__Exercise objective__
From the line that contains "The image size is (1024, 437)." to the final line below, both included, print each line exactly and skip the pictures.
[The data Boundary: Start]
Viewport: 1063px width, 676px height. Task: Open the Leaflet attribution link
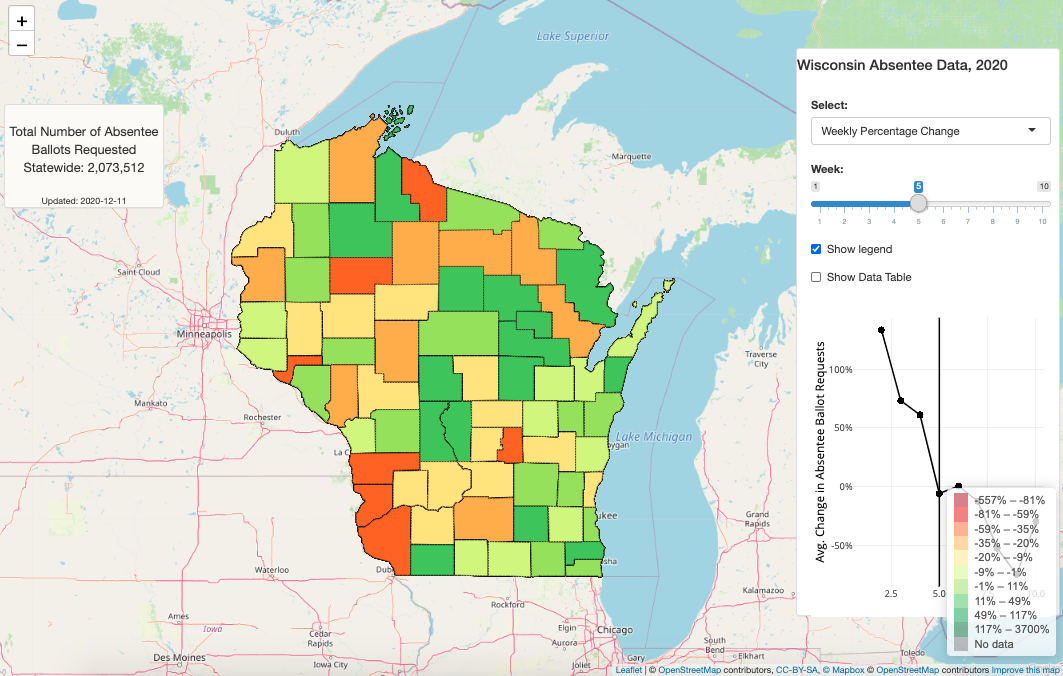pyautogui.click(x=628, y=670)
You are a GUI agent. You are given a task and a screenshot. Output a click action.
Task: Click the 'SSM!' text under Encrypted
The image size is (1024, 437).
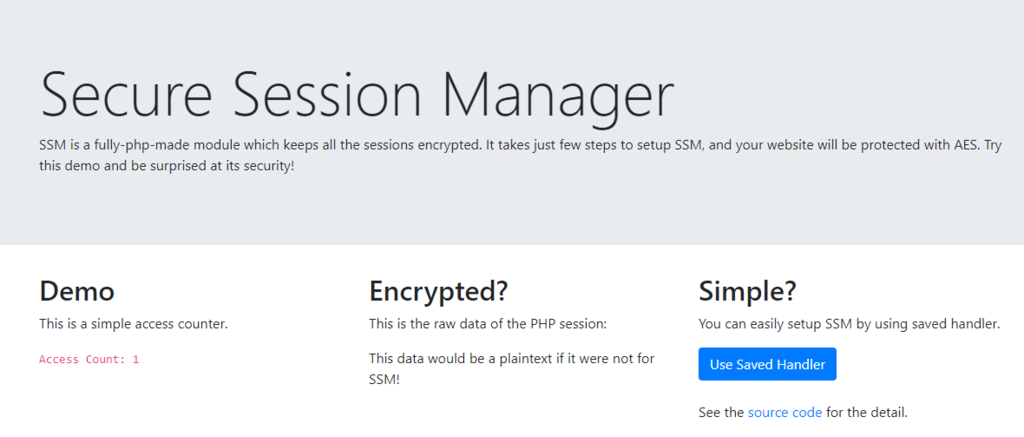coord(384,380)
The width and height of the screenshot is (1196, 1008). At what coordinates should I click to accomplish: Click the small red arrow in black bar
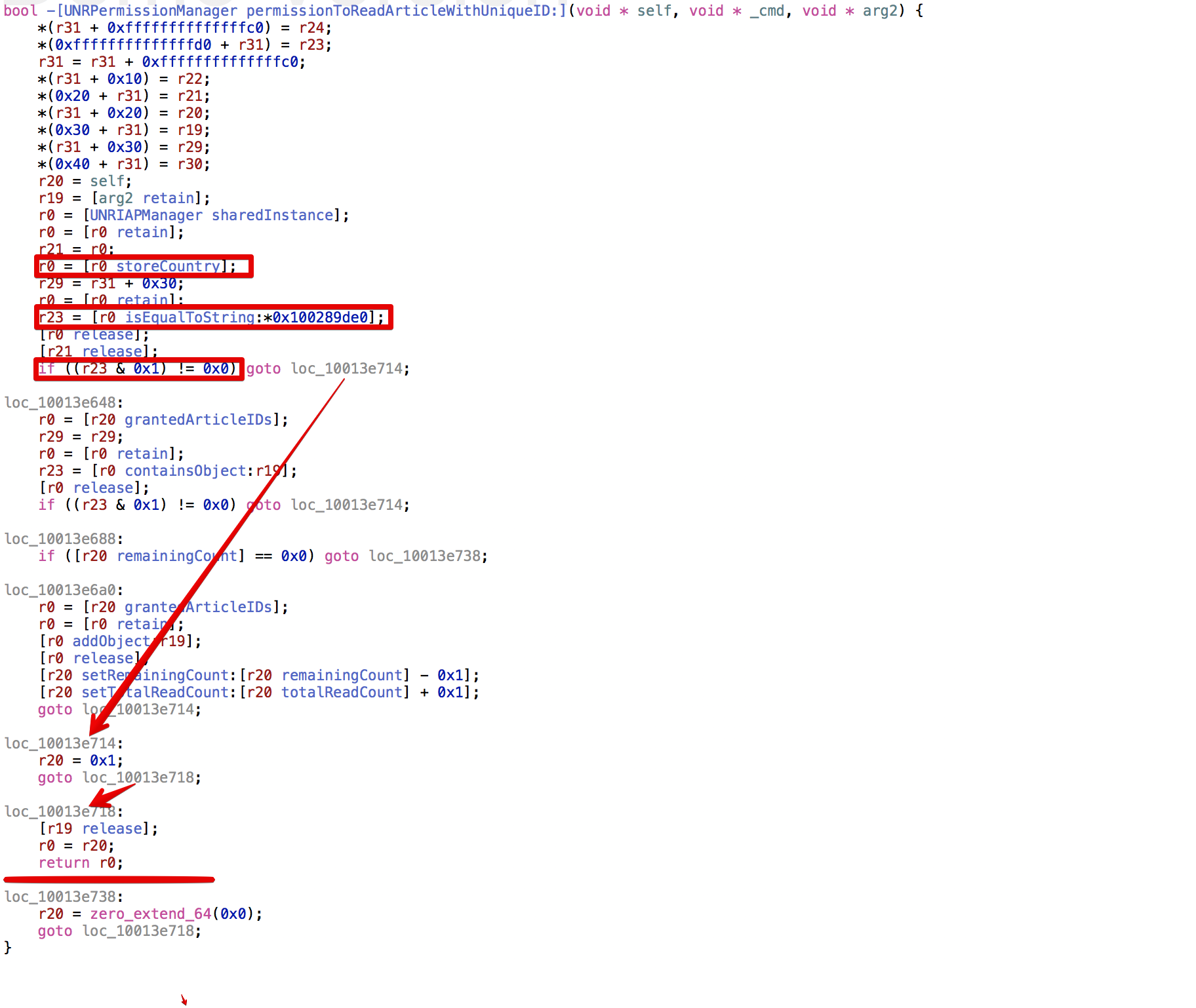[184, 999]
[The data Boundary: End]
__Finished exercise__
The image size is (1024, 437).
coord(384,380)
The width and height of the screenshot is (1196, 1008). At what coordinates should I click to accomplish: Click the small red arrow in black bar
[184, 999]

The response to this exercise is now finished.